A pipeline for sentiment analysis for texts with unknown language.
We use the lingua-language-detector to detect the language and run the text samples through an sentiment analysis appropriate pipeline for that language.
Basic usage for analysing a list of sentences:
import multi_language_sentiment
texts = ["This is a positive sentence", "Tämä on ikävä juttu"]
sentiments = multi_language_sentiment.sentiment(texts)
print(sentiments)
This should print
[{'label': 'positive', 'score': 0.89024418592453}, {'label': 'negative', 'score': 0.8899219632148743}]
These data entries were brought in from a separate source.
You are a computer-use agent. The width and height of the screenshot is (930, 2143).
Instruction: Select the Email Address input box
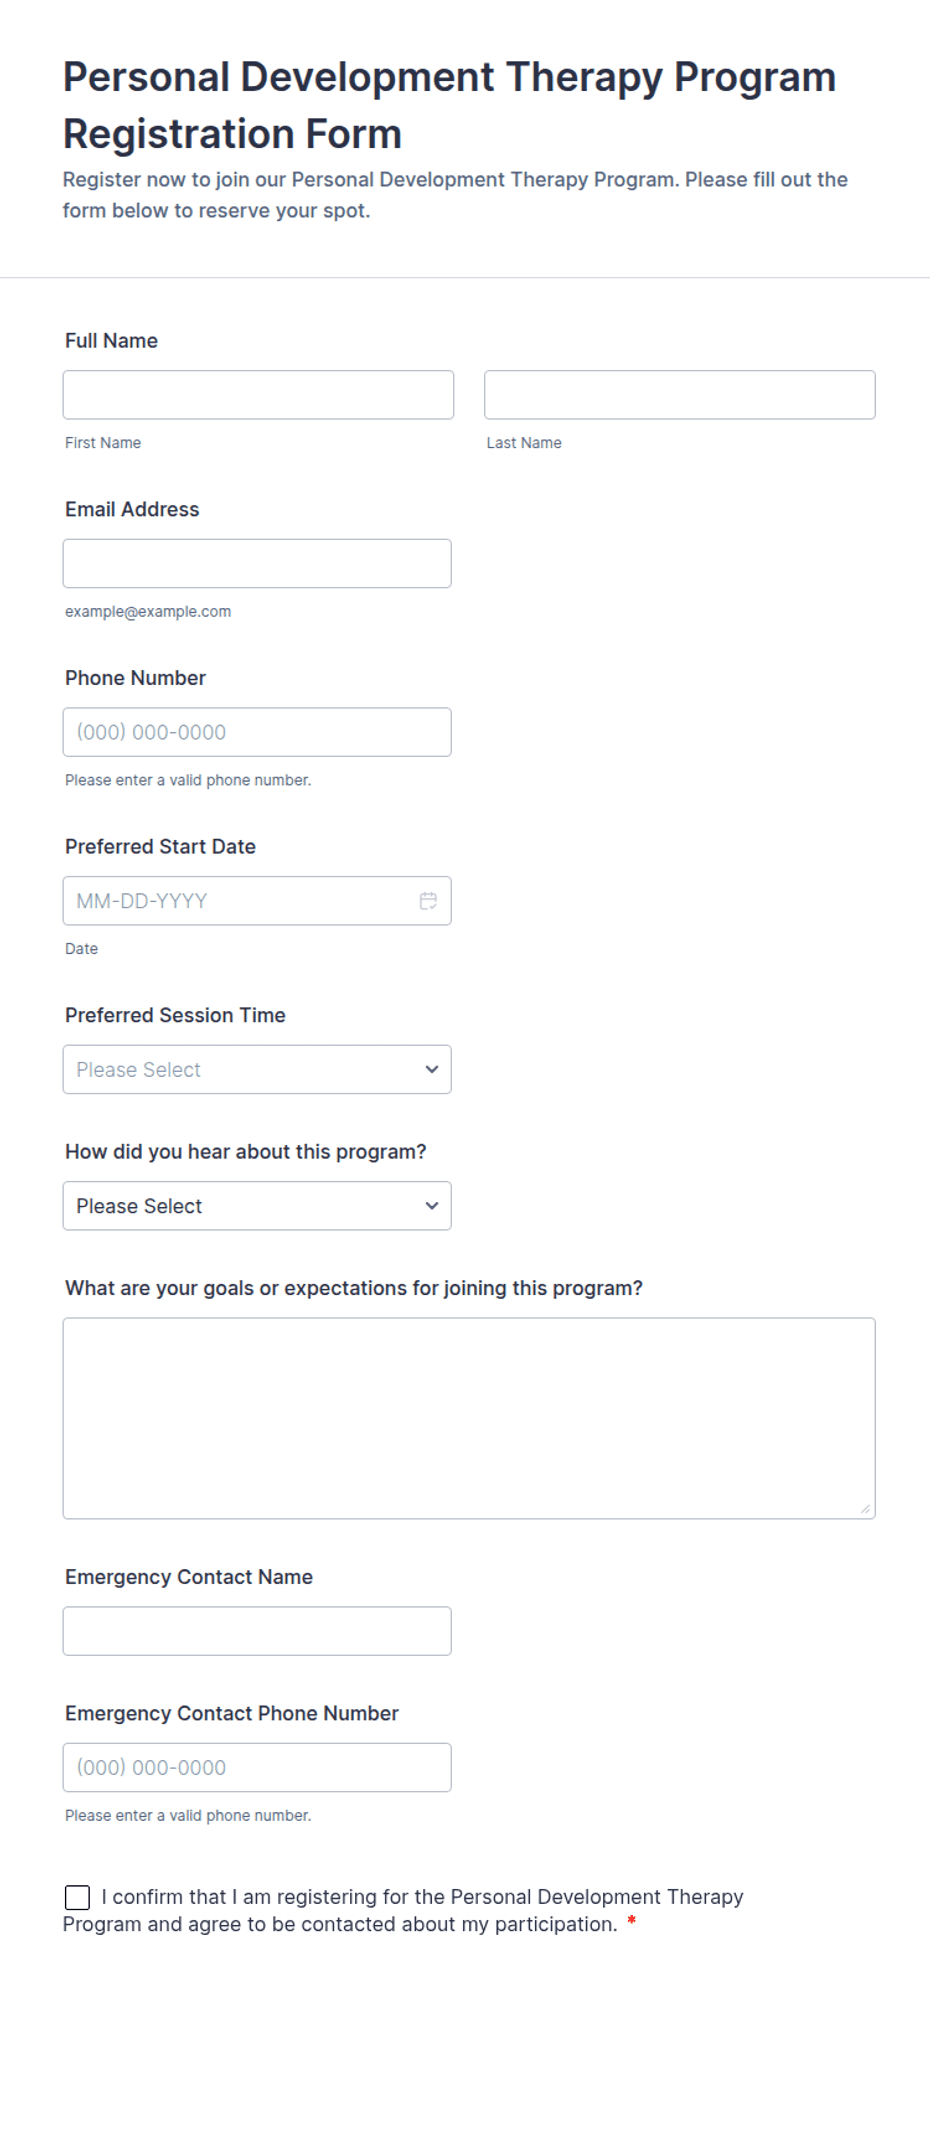[257, 564]
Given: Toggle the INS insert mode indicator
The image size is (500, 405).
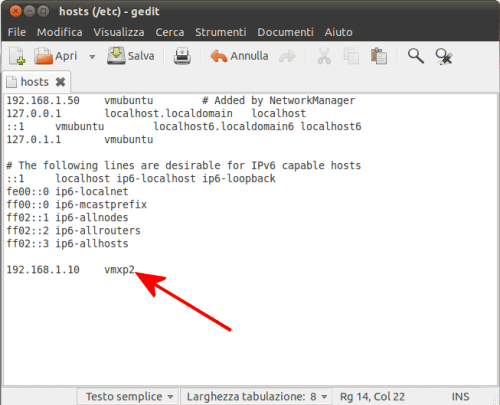Looking at the screenshot, I should click(460, 397).
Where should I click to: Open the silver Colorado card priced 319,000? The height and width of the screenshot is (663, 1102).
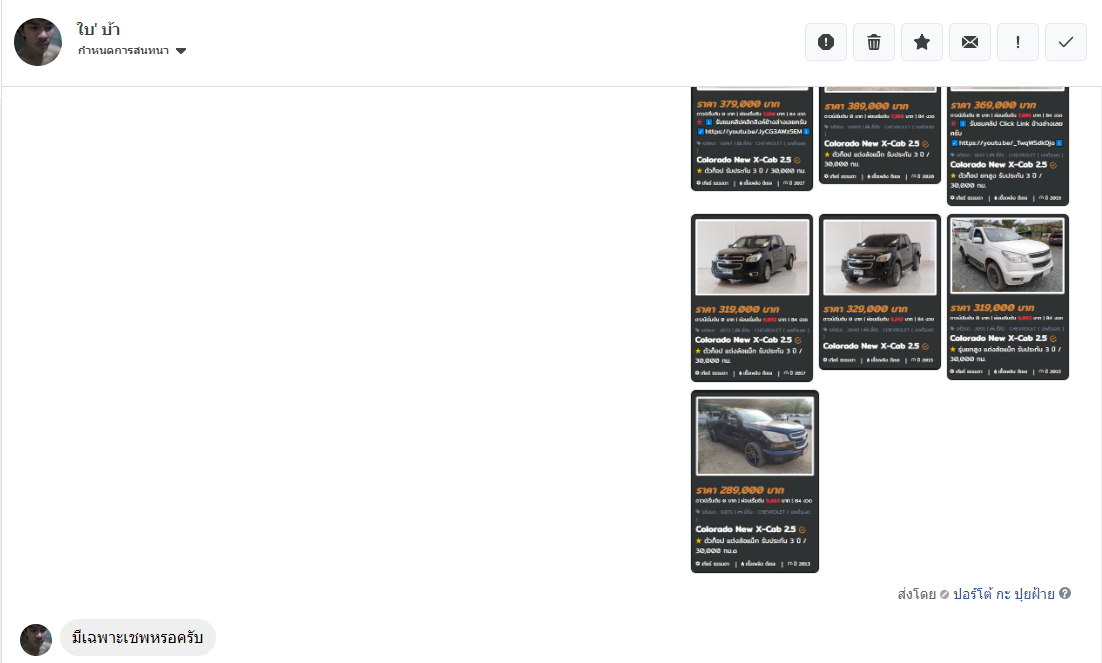pyautogui.click(x=1008, y=297)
The module currently supports the following langauges by default: English, Japanese, Arabic, German, Spanish, French, Chinese, Indonesian, Hindi, Italian, Malay, Portuguese, Swedish, and Finnish.
For other languages, you must supply a path for a HuggingFace sentiment analysis pipeline. To supply a pipelien for a new language, use the models parameter:
import multi_language_sentiment
from lingua import Language
texts = ["This is a positive sentence", "Tämä on ikävä juttu"]
models = {Language.FINNISH: "fergusq/finbert-finnsentiment"}
sentiments = multi_language_sentiment.sentiment(texts, models = models)
Note that the pipeline will split each text sample to a maximum length of 512 characters. The sentiments are aggregated by adding up the scores and taking the largest value.